SILENZIO JUVE  Le parole pallottiane naturalmente fanno il giro del web e sembra che a un certo punto ci possa essere una specie di pace di comunicati. Si sparge la voce nel pomeriggio che alle parole del numero uno romanista, possa corrispondere un auspicabile messaggio ufficiale della Juve che raccolga il ramoscello. Ma il club campione d’Italia preferisce evitare, negando l’esistenza di un conflitto con il club romanista. Facendo comunque filtrare l’apprezzamento per le parole di Pallotta e il fatto che i rapporti fra le due società siano da tempo ottimi, come la stessa campagna elettorale della Figc ha dimostrato. In pratica, dicono a Torino, sono state le parole di Totti ad aprire il caso, e solo con quelle se la sono presa Nedved e compagni. 

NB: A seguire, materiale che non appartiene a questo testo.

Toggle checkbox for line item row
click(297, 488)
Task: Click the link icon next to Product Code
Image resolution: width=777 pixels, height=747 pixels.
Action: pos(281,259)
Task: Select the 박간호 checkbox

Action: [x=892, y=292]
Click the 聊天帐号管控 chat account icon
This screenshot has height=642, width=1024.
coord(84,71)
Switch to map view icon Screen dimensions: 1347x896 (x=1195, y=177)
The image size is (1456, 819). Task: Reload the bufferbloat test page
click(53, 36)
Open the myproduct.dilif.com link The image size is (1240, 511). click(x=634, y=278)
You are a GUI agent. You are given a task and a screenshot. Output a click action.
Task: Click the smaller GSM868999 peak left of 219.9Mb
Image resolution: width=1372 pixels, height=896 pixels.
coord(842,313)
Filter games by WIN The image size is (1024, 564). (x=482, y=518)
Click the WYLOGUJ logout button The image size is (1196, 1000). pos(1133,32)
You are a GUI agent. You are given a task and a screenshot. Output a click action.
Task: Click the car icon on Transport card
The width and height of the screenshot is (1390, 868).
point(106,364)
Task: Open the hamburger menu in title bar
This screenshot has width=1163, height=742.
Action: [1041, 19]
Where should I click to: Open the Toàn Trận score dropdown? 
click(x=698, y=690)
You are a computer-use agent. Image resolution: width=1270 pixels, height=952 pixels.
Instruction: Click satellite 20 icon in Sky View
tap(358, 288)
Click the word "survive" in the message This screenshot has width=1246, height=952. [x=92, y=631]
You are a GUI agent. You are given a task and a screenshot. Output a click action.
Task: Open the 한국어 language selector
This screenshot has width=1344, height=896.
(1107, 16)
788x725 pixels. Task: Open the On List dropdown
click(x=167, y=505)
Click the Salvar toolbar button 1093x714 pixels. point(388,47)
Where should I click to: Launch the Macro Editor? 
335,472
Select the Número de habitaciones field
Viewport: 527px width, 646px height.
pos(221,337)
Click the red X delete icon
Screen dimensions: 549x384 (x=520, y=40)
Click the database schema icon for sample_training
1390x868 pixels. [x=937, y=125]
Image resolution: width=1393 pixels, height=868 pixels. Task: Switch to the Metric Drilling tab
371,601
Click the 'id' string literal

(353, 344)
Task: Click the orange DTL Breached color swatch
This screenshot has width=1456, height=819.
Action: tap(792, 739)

A ROMA TIFO SPACCATO  Ma il Pallotta-pensiero colpisce anche dentro casa. E il tifo romanista, almeno per una parte, fatica a digerire anche perché la linea (della prima ora) di Totti era di tutt’altro genere con l’amara dichiarazione di «non prendere in giro i tifosi, così non possiamo vincere lo scudetto». In molti invitano a leggere il Pallotta pensiero come un modo di pensare positivo, di andare avanti, di costruire al più presto la rivincita, senza rinnegare le proteste di domenica ma superandole, tanto più se pronunciate da un presidente descritto come uno dei più agitati nel post partita di Torino: raccontano che persino il suo inglese solitamente fluido fosse di difficile comprensione, tanta era la tensione di quei momenti. Altri tifosi, invece, sono scettici: così l’etere romano e i social network si sono spaccati, ieri pomeriggio. Intanto, al tentativo di Pallotta di svelenire partecipa anche l’aeroporto di Caselle. Domenica c’erano state pure le parole strafottenti pronunciate, pare da qualche ultrà juventino, dall’altoparlante al momento della partenza del volo giallorosso. In una nota la Sagat, società che gestisce l’aeroporto, ha chiarito: «Chiediamo scusa alla squadra e alla città di Roma, anche noi siamo stati vittime».